• **Records supplied**:

>> START

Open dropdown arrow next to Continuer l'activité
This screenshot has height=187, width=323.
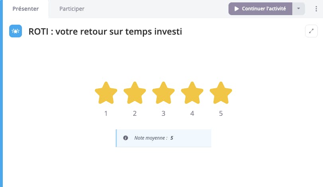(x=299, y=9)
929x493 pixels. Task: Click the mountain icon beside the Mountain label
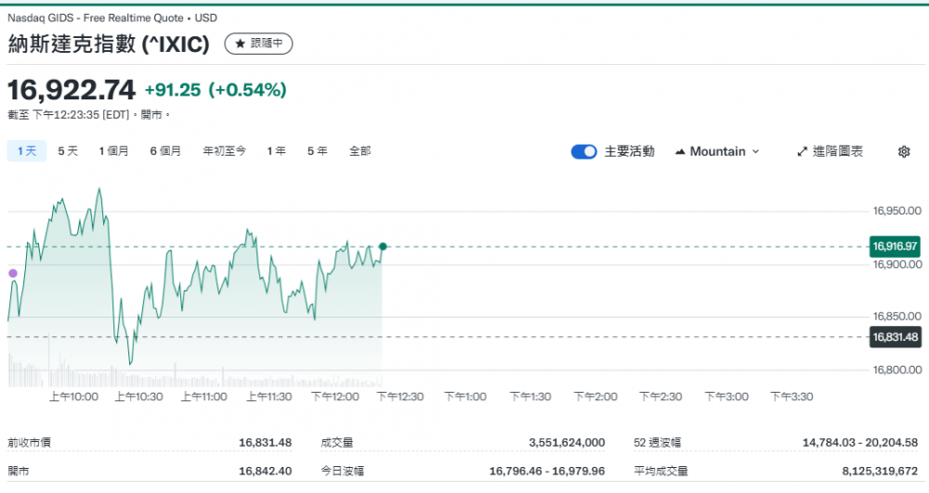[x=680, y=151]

>> END
>> START

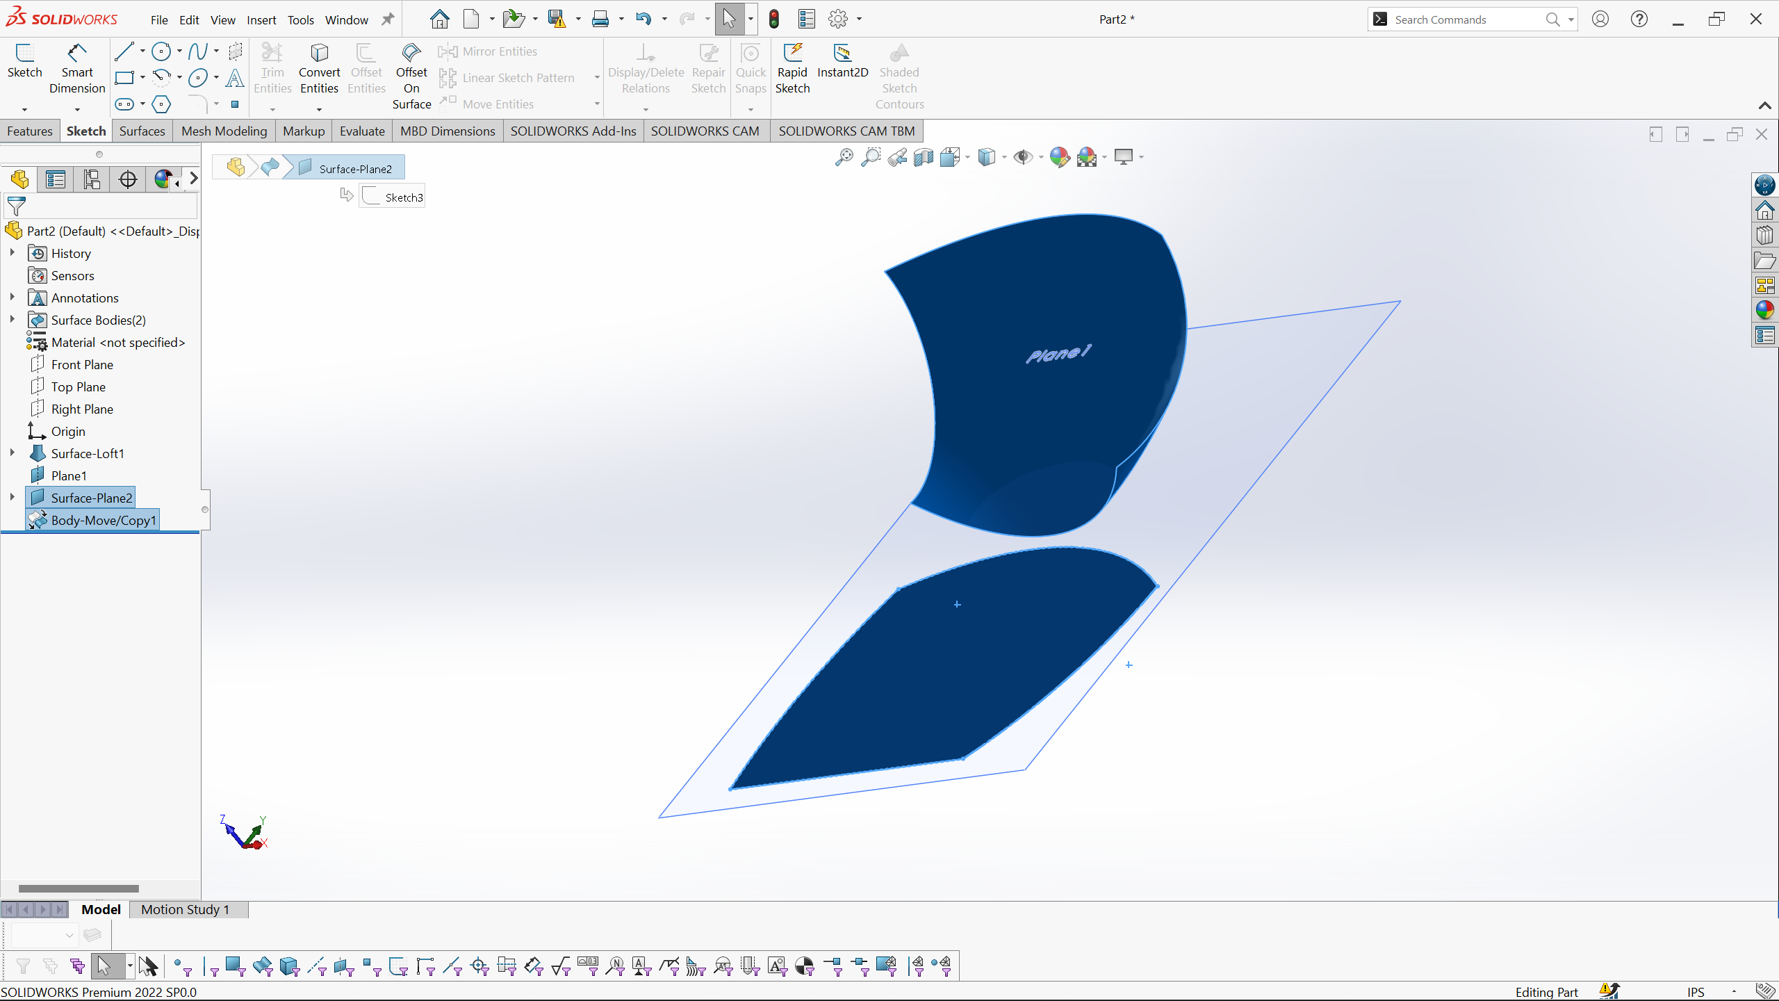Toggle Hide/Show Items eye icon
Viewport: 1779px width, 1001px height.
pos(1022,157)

>> END

• **Given problem**:
Starting at the line that contains "Open dropdown arrow" and ending at the line that contains "[x=680, y=151]", express those entries as a two-column CSV with the headers instruction and location. Give one row per entry, with its text and its answer each in a single quoted field, line breaks turned into spaces, and the pictures left out.

• **Exercise answer**:
instruction,location
"Open dropdown arrow next to Continuer l'activité This screenshot has height=187, width=323.","(x=299, y=9)"
"929x493 pixels. Task: Click the mountain icon beside the Mountain label","[x=680, y=151]"